The Chef on a Mission to Bring Soulful, Healthy Food to All of Brooklyn

On a Tuesday morning in June, the chef Francesca Chaney decided to scrap the vegan artichoke and heart of palm “fish” cakes that she had been intending to serve that day at Sol Sips, her Brooklyn juice bar. “I wasn’t feeling it in my spirit,” she explains. So, with only a few hours left before opening, she ran down the street to an organic grocery store and quickly revised her concept: She would make a hearty jerk-plantain fritter paired with a citrus stew, topped with a creamy avocado sauce instead. “My brain is wired in a creative way,” Chaney says. “So when it comes to food and drinks, it’s hard to just make a recipe and think, ‘That is it.’”

In the year and a half since she opened Sol Sips on a quiet, mostly residential stretch of Wilson Avenue in Bushwick, Chaney has run her business with the same intuitive, innovative approach. In June, she began the First Taste Tuesdays series, in which she offers novel off-menu creations as a way to experiment as she prepares to introduce her biggest project yet: First Sunday by Sol Sips, the restaurant she plans to open later this summer in the neighborhood that will be able to serve 40 to 50 diners at a time. The full-service restaurant will solidify Chaney’s reputation as a rising star in New York’s food scene, and as an entrepreneur with a heartfelt, holistic approach to feeding her customers. “It comes from not being in the restaurant business,” she says. “My connection to food is wellness.”

A native New Yorker with Central American and African-American roots, Chaney has a traditional approach to wellness informed by her upbringing, in which eating whole foods wasn’t a Goop-inspired trend but a practice passed down through the generations.

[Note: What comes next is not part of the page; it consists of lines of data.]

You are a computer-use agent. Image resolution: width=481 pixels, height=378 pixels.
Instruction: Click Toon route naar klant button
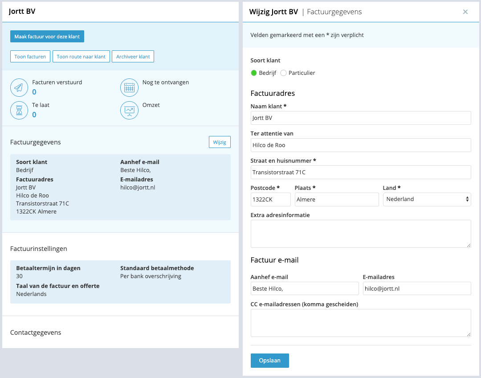(81, 57)
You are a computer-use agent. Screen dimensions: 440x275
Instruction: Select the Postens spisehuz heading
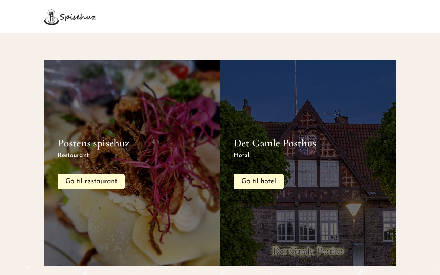(x=94, y=143)
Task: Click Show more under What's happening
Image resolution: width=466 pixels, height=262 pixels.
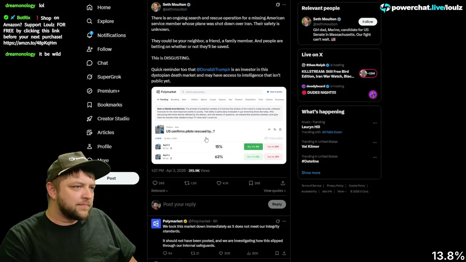Action: click(311, 173)
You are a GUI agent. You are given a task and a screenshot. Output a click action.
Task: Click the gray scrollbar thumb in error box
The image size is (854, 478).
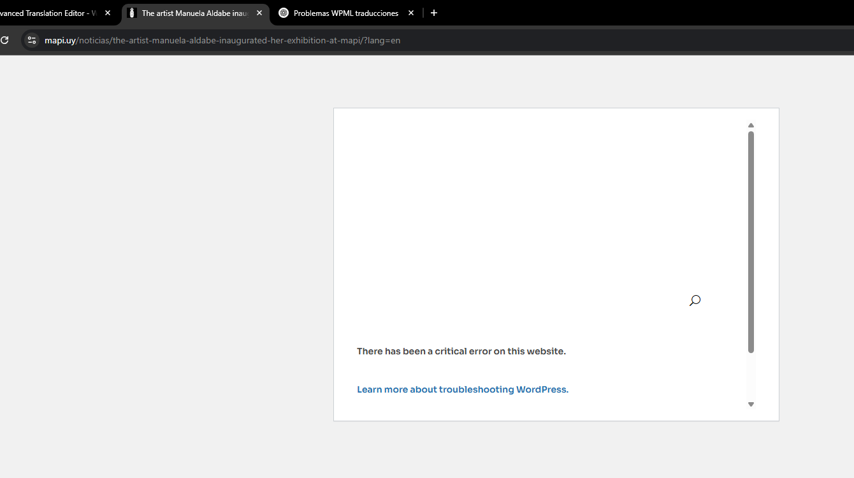tap(751, 242)
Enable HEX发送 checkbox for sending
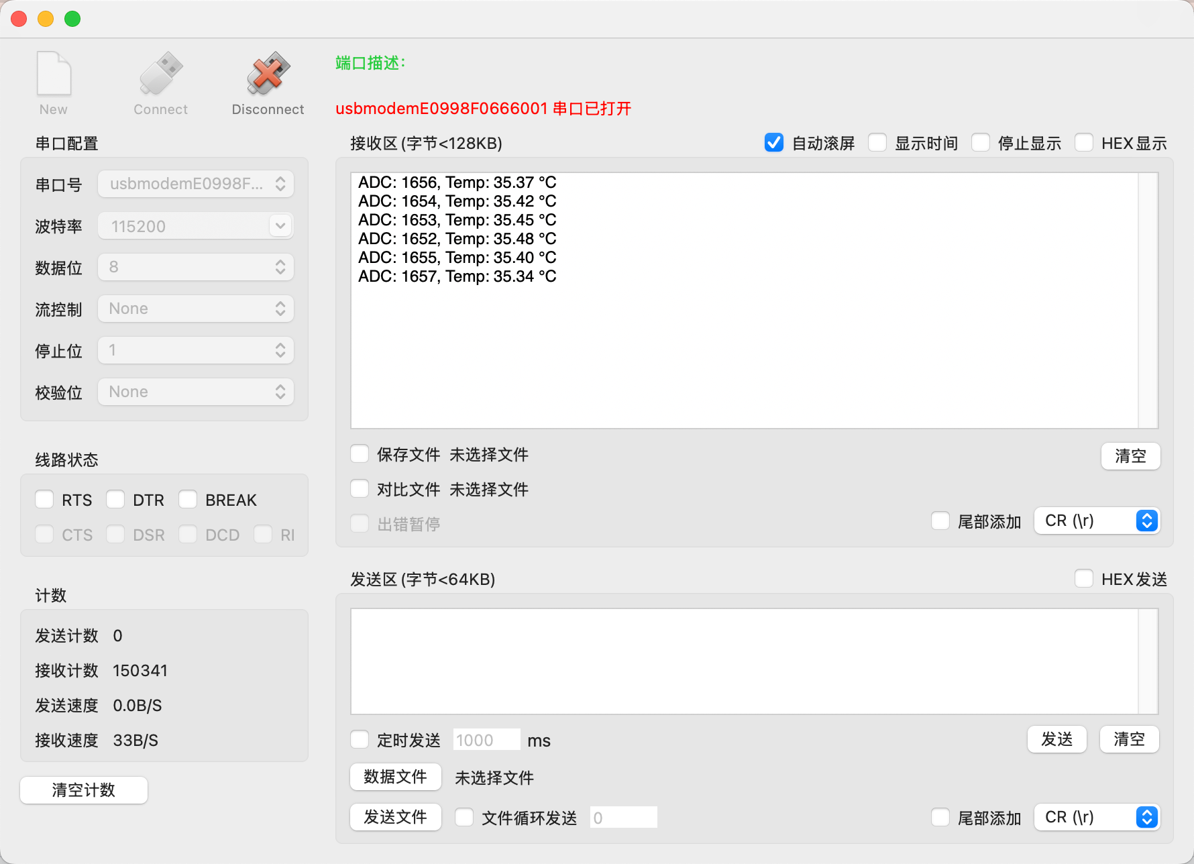This screenshot has height=864, width=1194. click(1084, 579)
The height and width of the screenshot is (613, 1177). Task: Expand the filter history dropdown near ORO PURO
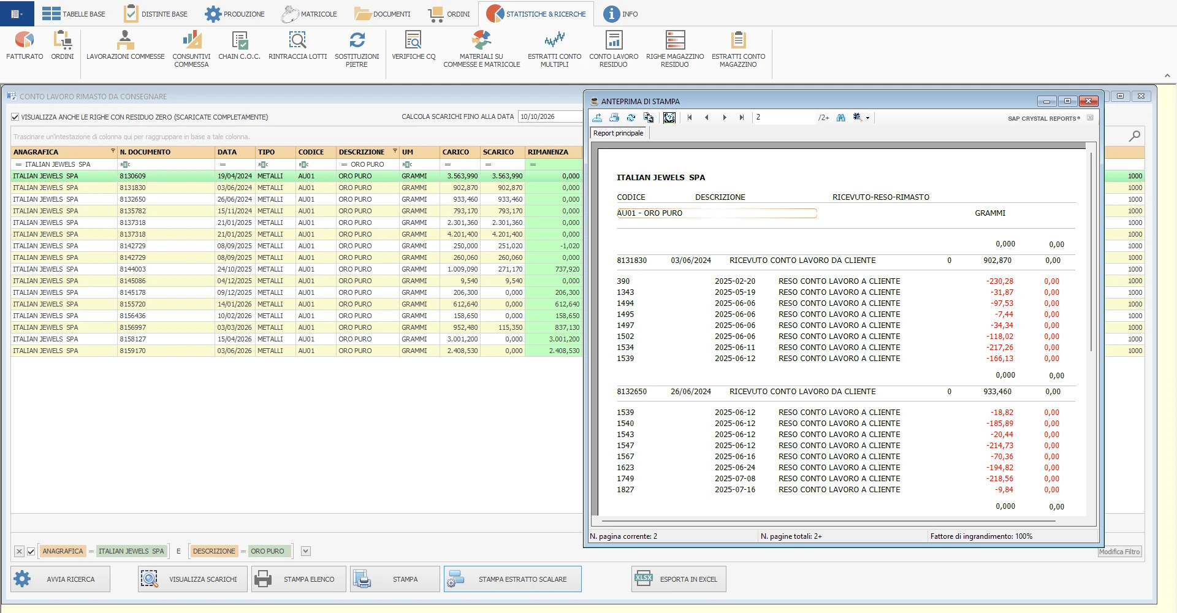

Growing up in East New York, she would watch her Belizean grandmother cook from scratch. “She’d literally grate the coconut, even though she could buy canned coconut milk,” Chaney recalls. Her mother, a nutritionist, also taught her about plant-based eating, even though vegan meals weren’t always readily accessible in the family’s neighborhood. When Chaney enrolled in the pre-health professions program at Brooklyn College in Flatbush, she struggled to find nearby restaurants that served nutritious food. So, at 18, she started mixing up her own elixirs and juices made with ingredients like jackfruit and ginger and selling them at the Life Wellness Center in Bedford-Stuyvesant, an apothecary run by her cousin. Eventually, that nascent drink business evolved into the Sol Sips juice bar, which takes its name from the Spanish word for sun, the “nurturing, high-energy” nickname given to Chaney by her friends.

Sun washed and cozy, the compact storefront — decorated with colorful vinyl-topped bar stools, macramé plant holders and work by Brooklyn artists — accommodates just a dozen or so diners at a time. The kitchen is barely bigger than a closet. Chaney uses portable electric burners to produce a menu of healthful dishes inspired by her heritage: tamarind and jackfruit panini sandwiches; plantains stuffed with beans, peppers and onions; and the Chick’n Biscuit, a sandwich of fried oyster mushrooms on chia-seed-turmeric bread. “I just go based off feeling and try to work with resources I know that my ancestors had,” she says of her culinary style, which centers on transforming widely available whole ingredients into creative vegan versions of familiar dishes. “Everything is gluten free and soy free,” she says. “It’s just feel-good food for the body.”

While Chaney’s primary focus is developing new flavors in her kitchen, the lack of access to healthful meals that first spurred her to create Sol Sips is never far from her mind. According to the Food Bank for New York City, nearly one in six people in Bushwick face food insecurity, a term for uncertain or limited access to affordable, nutritious food. So to serve the local community, Sol Sips offers a pay-what-you-can brunch on Saturdays with a sliding scale of $7 to $15 a dish. Chaney will continue her quest to make plant-based foods accessible and affordable at First Sunday, and she says ensuring that the new space engages the Bushwick community is equally important. Accordingly, the restaurant will serve as a gallery for neighborhood artists, with a stage to host local musicians and ample room for dancing.

These days, it’s not uncommon for health-conscious New Yorkers of color from the Bronx or Harlem to make the pilgrimage to the small restaurant — often requesting a photo with Chaney before they pay their bill. “I’m a black woman who owns a business in gentrified Brooklyn,” Chaney says. “Visibility is important, especially in vegan food.” As she prepares for the opening of First Sunday, she’s determined to hold on to what makes her, and the spaces she creates, so vital. “This is a thing for my inner being,” she says of her culinary crusade. “I need to make sure that I don’t lose the spirit.” After all, she says, “You can taste it in the food.”